I use a Rand MC Nally program on my computer, so far so good. Mapquest and google had me going so far out of my way, when I knew where I was, what where they doing to me when I didn't know?
I always check the route out on a map, just to double check. I haven't gotten into the gps's yet. I have heard some stories about them also.
Have a great time on your trip and good luck and enjoy your new rig.


----------



## jeffmue (Apr 22, 2010)

I used google and yahoo maps too and 75% of the time I'd end up lost on the wrong side of town. So far this GPS is great. Just type in your destination (it autofills most of the info) and go. I'll keep a map on hand too but what I'm really hoping is that my wife can relax a bit and not worry about me getting lost.


----------



## dogbone (Sep 22, 2009)

my son has a garmin, don't know what model. When he went to Lake George, NY. the thing took him on some pretty bad roads to be pulling a 30' trailer on. The trip we took to Strasburg, Pa., I printed out the directions from my Mc Nally program. The Garmin took us the same way as I printed out.
There is probably a way to set the gps for rv's. The Penn. route was pretty much just major roads where as the campground in Lake George was kinda off the beaten path.
I'm thinking now that the Lake George trip was about 5 or 6 years ago. I believe he got a new gps. The newer ones might work better than the old ones.


----------



## jeffmue (Apr 22, 2010)

I noticed, in my trial run, that my GPS's first function was to display the most efficient and direct route.
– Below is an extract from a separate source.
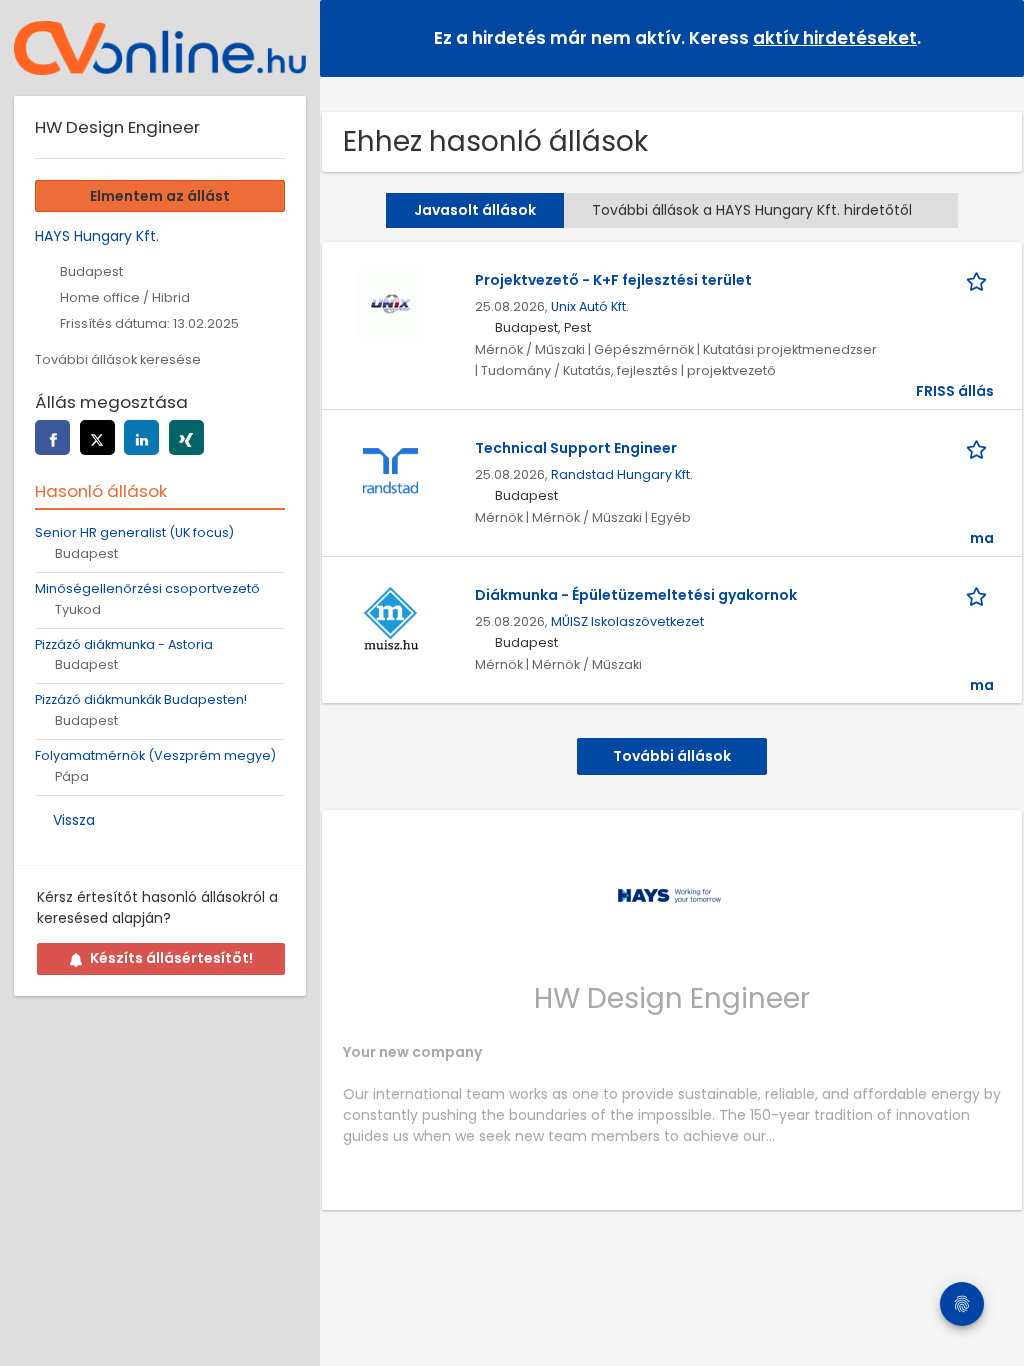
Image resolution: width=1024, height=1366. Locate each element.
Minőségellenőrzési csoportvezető (147, 588)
I don't think things like road condition or if it's paved are factored in. My biggest frustration driving and following a map is there is always that unmarked road somewhere that completely throws me off, there's always that turn you notice "after" you've passed it, and pulling over for directions almost always gets you more lost than you previously were.


----------



## happiestcamper (Mar 6, 2008)

http://www.campercommunity.com/forum/rv-camper-discussions/1371-1-year-poi-excellence-low-clearance-avoidance.html


----------



## jeffmue (Apr 22, 2010)

Yep! I'll be getting that one too.


----------